======== Given records ========

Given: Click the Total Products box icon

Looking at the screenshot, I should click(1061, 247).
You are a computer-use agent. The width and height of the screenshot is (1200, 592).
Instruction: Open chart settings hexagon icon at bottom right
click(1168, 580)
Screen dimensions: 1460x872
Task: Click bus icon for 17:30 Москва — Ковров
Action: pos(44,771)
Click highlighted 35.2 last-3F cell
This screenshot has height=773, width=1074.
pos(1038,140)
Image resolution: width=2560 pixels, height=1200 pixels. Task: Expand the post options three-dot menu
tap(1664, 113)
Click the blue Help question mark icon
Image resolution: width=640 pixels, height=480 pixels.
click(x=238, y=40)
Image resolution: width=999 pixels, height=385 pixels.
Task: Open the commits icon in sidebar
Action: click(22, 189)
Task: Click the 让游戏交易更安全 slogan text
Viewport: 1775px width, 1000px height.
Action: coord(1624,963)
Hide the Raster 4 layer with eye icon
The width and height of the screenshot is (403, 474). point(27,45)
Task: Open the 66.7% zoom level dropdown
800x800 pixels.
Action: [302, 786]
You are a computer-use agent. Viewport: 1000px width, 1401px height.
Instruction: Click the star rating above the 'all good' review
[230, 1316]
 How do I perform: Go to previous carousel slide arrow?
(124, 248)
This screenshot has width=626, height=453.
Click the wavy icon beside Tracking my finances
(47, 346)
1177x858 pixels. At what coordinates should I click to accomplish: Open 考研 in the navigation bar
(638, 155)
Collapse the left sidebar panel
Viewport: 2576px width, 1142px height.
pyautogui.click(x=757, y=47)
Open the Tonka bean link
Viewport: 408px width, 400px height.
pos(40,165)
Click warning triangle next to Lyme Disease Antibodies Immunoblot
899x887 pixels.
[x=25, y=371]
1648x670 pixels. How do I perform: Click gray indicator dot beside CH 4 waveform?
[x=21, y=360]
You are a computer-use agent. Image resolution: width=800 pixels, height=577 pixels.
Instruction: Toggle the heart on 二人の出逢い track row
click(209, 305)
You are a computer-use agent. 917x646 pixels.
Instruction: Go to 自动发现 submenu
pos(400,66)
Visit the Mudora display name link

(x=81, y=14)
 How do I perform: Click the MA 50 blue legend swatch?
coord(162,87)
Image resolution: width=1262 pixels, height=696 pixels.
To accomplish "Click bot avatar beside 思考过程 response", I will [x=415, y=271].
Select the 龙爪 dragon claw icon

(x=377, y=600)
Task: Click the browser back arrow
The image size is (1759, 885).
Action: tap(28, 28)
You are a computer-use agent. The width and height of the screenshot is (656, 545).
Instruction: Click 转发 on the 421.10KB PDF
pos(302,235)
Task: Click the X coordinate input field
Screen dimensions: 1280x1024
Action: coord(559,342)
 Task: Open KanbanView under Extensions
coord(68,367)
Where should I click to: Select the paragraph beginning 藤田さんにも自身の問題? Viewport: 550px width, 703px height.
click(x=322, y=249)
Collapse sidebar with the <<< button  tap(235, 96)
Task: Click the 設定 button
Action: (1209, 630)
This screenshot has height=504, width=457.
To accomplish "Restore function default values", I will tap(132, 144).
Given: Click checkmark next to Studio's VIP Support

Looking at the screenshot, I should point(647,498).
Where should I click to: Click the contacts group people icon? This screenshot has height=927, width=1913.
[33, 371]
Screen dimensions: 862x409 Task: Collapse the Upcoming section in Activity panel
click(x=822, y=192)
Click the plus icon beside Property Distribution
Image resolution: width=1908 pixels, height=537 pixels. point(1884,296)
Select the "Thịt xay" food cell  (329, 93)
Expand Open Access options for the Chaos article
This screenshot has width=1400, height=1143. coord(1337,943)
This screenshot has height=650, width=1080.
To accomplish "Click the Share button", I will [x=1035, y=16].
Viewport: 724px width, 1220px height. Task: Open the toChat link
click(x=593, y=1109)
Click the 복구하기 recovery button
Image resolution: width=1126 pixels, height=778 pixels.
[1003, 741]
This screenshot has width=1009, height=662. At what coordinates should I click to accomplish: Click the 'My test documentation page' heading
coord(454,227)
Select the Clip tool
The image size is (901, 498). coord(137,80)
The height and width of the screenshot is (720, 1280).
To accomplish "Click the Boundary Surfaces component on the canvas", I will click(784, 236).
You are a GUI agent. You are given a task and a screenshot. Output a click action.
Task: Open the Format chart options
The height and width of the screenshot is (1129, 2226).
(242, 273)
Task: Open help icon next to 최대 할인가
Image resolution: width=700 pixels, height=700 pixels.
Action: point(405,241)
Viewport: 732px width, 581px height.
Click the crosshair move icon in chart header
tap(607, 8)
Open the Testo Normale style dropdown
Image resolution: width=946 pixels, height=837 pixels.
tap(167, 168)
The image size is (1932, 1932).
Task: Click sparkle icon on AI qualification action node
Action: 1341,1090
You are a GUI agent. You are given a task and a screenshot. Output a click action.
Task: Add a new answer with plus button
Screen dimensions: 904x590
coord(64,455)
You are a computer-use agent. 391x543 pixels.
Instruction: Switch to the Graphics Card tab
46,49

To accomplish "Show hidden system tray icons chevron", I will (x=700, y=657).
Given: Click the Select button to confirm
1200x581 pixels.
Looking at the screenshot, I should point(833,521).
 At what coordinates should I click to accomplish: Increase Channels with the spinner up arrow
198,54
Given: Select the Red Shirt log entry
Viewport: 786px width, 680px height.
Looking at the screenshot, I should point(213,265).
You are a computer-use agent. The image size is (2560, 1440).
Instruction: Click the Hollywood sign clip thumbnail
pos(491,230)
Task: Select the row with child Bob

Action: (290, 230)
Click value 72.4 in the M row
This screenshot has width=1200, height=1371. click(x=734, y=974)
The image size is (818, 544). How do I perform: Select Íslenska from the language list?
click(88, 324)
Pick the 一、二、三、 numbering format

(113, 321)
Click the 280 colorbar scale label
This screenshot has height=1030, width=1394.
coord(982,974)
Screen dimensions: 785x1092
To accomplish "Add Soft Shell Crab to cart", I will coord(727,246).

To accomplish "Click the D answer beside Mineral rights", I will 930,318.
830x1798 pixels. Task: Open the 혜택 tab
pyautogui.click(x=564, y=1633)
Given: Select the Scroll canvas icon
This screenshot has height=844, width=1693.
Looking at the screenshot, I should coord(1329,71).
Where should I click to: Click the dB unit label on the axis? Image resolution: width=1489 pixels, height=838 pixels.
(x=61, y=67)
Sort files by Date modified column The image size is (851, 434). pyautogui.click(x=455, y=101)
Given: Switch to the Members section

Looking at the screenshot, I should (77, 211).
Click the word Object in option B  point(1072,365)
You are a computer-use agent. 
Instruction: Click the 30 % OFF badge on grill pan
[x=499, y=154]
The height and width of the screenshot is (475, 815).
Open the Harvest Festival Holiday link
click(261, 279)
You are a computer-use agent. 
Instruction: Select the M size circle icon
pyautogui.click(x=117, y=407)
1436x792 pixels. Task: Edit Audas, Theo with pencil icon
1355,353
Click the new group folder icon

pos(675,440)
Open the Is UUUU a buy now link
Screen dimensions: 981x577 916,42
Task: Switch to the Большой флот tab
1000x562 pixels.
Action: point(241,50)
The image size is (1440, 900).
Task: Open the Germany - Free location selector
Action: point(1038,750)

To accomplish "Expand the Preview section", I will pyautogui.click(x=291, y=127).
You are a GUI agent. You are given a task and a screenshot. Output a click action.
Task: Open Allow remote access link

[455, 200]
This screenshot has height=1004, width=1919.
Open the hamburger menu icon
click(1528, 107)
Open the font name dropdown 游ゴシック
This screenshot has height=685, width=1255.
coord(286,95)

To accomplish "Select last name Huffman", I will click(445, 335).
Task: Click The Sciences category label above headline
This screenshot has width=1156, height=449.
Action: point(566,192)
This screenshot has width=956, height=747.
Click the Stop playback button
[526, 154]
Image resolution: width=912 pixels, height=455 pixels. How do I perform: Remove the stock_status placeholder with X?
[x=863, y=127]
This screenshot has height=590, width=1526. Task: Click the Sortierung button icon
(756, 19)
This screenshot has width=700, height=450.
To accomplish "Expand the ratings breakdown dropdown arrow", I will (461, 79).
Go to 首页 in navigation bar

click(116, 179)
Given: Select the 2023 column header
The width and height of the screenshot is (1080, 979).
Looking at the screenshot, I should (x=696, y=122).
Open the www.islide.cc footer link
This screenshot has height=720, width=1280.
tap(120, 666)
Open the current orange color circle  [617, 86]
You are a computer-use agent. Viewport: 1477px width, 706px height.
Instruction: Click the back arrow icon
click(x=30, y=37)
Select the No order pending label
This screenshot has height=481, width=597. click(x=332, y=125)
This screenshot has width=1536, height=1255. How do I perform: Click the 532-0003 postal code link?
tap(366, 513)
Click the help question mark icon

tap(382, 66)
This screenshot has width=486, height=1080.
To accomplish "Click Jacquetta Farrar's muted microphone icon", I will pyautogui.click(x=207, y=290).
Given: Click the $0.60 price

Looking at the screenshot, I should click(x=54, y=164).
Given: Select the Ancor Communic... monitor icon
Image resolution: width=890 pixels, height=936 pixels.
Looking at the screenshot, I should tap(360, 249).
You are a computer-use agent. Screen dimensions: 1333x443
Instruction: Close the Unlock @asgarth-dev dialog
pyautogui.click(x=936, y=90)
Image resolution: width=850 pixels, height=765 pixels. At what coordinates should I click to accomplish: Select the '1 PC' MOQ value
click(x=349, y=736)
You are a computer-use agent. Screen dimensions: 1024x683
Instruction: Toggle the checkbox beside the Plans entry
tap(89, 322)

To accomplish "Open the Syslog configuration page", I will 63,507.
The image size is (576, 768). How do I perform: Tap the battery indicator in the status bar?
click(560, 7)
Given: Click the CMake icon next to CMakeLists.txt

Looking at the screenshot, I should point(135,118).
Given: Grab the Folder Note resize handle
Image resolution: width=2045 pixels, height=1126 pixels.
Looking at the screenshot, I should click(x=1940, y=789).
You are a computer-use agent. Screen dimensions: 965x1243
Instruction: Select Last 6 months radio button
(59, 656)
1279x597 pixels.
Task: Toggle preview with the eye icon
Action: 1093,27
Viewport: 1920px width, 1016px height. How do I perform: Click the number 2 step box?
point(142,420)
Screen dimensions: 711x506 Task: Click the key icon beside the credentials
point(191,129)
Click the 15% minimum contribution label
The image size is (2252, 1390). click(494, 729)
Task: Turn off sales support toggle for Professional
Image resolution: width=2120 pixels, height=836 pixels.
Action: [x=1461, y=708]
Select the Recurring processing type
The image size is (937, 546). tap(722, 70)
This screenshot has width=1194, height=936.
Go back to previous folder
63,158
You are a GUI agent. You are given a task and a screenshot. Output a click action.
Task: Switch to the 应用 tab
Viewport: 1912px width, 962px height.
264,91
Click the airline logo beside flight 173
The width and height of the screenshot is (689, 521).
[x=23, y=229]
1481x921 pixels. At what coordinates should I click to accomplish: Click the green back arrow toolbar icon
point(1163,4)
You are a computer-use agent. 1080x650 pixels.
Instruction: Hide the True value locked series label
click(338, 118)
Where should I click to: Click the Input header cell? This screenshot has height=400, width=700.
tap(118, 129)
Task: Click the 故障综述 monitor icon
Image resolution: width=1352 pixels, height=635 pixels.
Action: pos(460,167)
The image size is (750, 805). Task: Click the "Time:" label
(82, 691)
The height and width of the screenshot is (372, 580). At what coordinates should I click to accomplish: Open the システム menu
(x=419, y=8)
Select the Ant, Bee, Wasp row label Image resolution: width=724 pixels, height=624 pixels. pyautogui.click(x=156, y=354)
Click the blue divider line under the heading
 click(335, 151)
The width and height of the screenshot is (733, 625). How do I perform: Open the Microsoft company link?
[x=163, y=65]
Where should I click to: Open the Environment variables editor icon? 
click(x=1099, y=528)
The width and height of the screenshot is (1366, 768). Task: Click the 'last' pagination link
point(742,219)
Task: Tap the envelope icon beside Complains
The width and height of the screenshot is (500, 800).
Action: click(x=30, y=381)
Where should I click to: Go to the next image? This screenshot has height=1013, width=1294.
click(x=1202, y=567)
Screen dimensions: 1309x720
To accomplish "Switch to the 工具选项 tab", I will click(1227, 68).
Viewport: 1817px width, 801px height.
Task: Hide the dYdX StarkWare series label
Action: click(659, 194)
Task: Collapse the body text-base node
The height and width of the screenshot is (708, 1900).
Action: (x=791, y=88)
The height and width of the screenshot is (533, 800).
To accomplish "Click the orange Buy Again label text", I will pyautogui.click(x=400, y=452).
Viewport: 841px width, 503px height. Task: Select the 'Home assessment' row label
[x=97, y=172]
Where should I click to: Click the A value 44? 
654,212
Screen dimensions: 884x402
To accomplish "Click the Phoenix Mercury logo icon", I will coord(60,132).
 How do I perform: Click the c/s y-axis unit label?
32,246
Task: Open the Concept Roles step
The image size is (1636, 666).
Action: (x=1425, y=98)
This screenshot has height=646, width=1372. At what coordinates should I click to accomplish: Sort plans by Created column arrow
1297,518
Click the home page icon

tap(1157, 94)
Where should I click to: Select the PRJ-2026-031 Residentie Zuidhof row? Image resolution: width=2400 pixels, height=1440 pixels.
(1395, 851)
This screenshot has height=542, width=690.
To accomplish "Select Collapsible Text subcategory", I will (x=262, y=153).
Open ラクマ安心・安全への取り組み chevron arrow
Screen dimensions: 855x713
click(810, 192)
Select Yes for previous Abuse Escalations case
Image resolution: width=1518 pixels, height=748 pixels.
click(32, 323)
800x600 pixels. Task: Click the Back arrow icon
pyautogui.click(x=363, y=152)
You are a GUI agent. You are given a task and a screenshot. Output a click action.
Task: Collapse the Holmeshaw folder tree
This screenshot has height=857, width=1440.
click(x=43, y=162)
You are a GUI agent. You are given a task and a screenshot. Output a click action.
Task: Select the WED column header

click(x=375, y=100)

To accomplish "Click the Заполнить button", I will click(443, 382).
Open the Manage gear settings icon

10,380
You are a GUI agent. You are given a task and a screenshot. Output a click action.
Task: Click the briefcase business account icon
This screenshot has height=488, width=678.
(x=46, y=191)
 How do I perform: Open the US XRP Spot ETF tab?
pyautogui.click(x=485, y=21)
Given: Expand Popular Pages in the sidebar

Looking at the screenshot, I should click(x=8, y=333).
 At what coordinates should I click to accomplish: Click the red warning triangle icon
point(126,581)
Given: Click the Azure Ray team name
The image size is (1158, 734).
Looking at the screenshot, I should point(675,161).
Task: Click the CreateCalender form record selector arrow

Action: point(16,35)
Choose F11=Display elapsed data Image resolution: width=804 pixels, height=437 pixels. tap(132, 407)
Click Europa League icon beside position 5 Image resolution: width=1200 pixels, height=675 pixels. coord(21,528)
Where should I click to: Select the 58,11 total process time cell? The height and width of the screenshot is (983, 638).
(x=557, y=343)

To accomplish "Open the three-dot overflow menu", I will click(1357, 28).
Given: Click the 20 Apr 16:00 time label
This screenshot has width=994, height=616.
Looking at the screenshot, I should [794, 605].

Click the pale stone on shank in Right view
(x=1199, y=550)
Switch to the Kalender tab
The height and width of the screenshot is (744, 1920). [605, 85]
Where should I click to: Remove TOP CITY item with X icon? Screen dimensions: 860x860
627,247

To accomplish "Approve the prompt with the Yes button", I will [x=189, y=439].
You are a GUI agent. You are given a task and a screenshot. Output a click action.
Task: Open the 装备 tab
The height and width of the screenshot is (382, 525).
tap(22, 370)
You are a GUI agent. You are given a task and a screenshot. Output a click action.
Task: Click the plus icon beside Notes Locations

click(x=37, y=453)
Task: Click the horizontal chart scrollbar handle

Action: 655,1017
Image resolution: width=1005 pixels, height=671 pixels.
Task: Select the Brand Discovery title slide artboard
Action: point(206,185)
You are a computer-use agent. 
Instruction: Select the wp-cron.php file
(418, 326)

========

What is required: The lines to return are those in the entries above that include "canvas".

Response area:
To accomplish "Click the Boundary Surfaces component on the canvas", I will click(784, 236).
Given: Select the Scroll canvas icon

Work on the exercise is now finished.